All told, Facebook is playing this absolutely brilliantly. They’re arbing dollars from China without getting into any sort of strategic partnership with Chinese companies, locking down longer-term, joint value creating partnerships with Amazon via Buy With Prime integrations in ads and leaving the door open to pursue their own commerce ambitions.  

I’ve long believed commerce will ultimately be part of Facebook’s endgame for no other reason but market size. Online commerce is a >$1T opportunity, set within the broader $6T that retail contributes to US GDP alone. Globally, digital ad spend is about a $600B market in 2024. With the metaverse looking like a nothingburger, Chinese style superapps still mostly a fantasy in the West and existential privacy concerns about Facebook as a core AI player, commerce still seems like Facebook’s longterm refuge. Zuck also has the luxury of sitting back on his mountains of cash and watching TikTok Shop attempt to forge a path against Amazon to decide how he wants to enter the fray. Not a bad deal.

Amazonia 

My quick take on the week’s most interesting story in the Amazon ecosystem

Long Live Rufus: Nearly eight hours after I argued that many of Amazon’s recent product updates were designed to collect AI training data from users, Amazon officially rolled out Rufus, it’s genAI powered shopping assistant.
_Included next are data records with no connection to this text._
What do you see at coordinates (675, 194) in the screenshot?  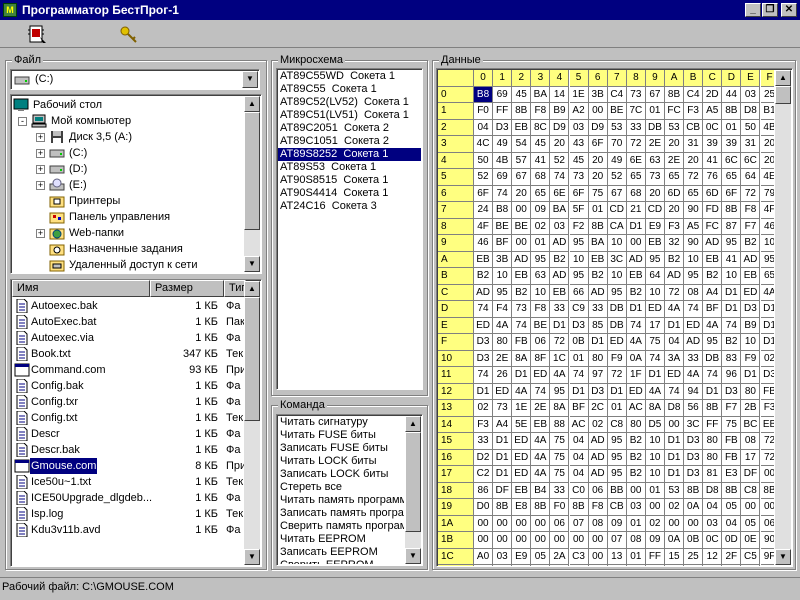 I see `hex-cell: 6D` at bounding box center [675, 194].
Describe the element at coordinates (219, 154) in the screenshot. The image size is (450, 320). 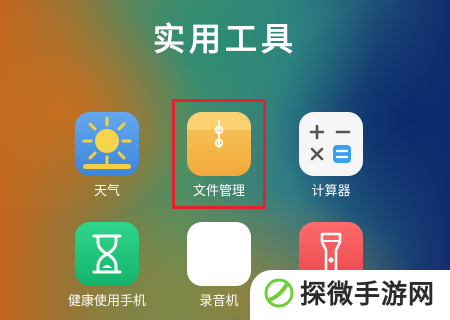
I see `highlight-box` at that location.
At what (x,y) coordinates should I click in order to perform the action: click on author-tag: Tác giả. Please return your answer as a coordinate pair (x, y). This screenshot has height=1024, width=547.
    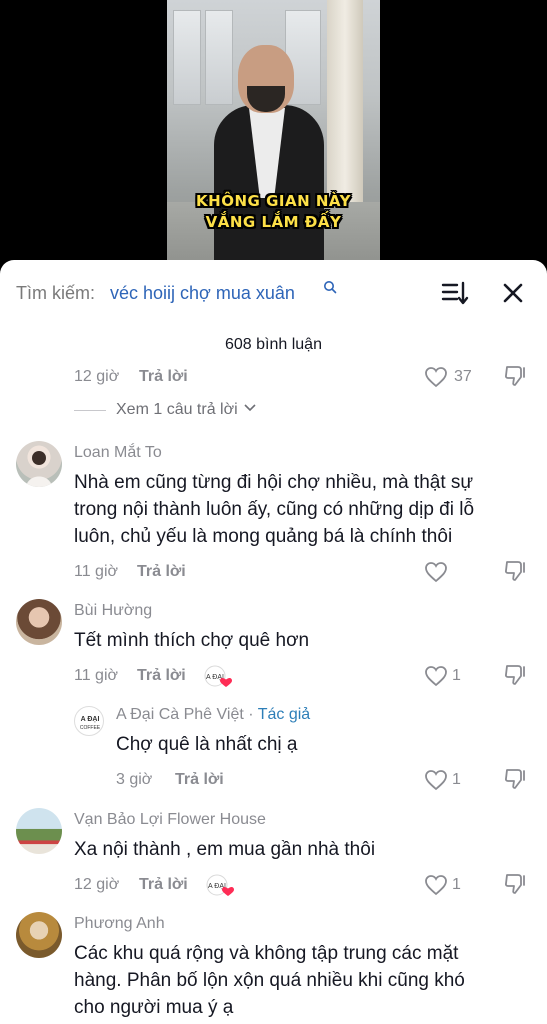
    Looking at the image, I should click on (284, 714).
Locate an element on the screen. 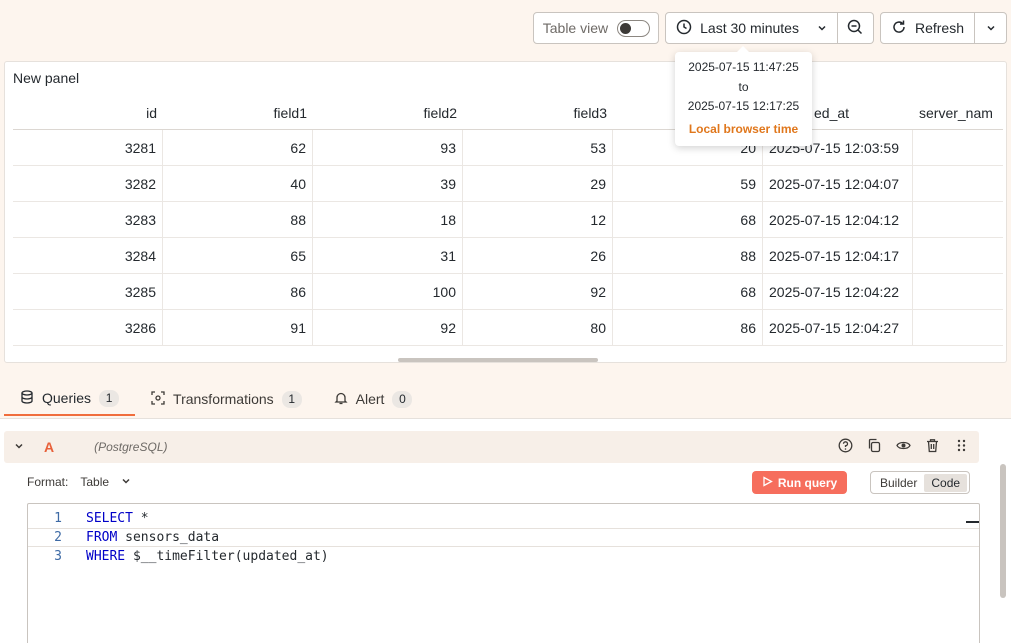  cell-field1: 91 is located at coordinates (238, 328).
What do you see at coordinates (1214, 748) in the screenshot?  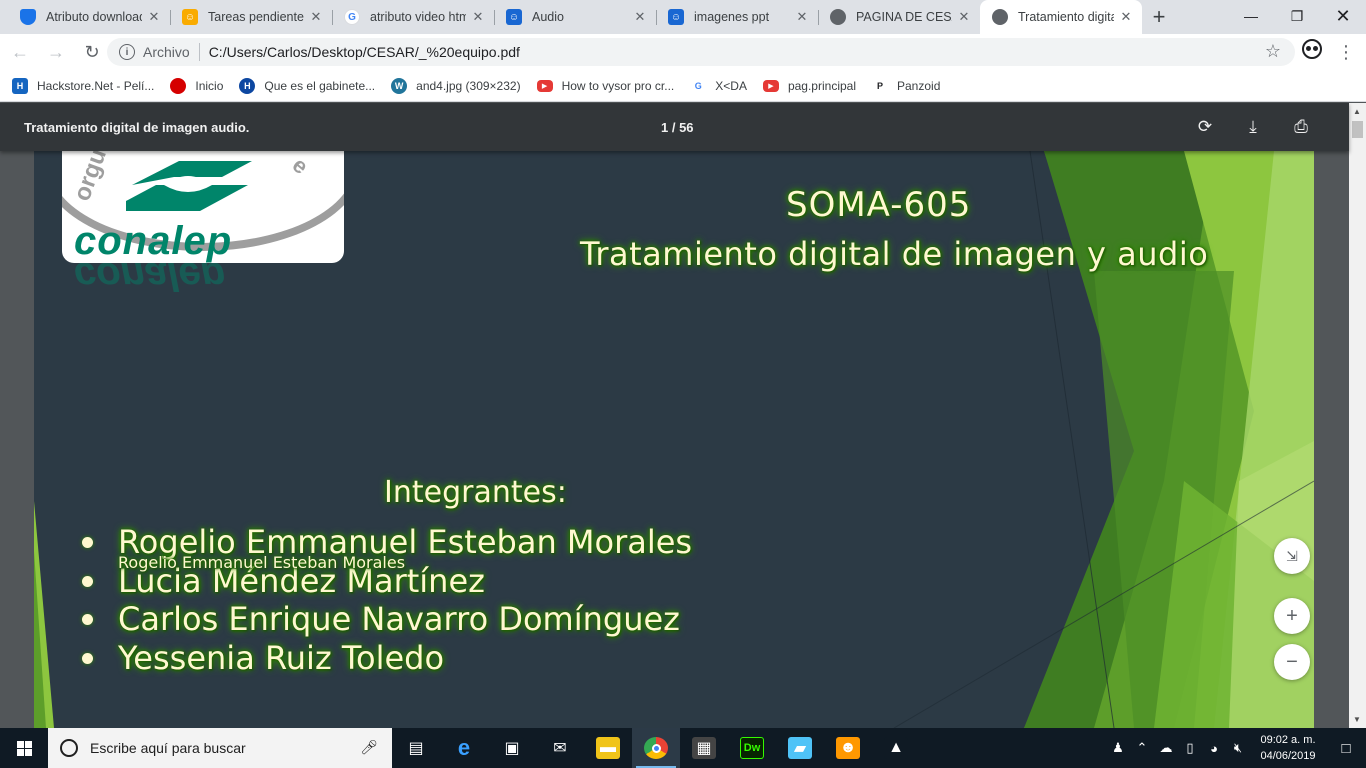 I see `wifi-icon: ◕` at bounding box center [1214, 748].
While I appreciate Amazon making me look like I know what I’m talking about, it’s hard to be impressed by the earliest Rufus demos. Suggesting flowers and candy as Valentine’s Day gifts isn’t exactly the pinnacle of innovation. Broadly speaking, the biggest asset that Amazon has for Rufus is potentially also its biggest challenge. Amazon has an ungodly amount of review and purchase data…but in aggregate, will that just lead to AI suggesting obvious, lowest common denominator product recommendations?

Dispatches from America

A potpurri of vibes from across the land

OK, fine. Here are more great tweets about MetLife Stadium hosting the World Cup: The end of Sweden, the pinnacle of grift, and the beauty of Seacucus  

Let he who has never had 10+ Bud heavies and belted Courtesy of the Red, White and Blue cast the first stone. For the rest of us, pour out a tall one for Toby. Or put a boot in someone’s ass. It’s the American way.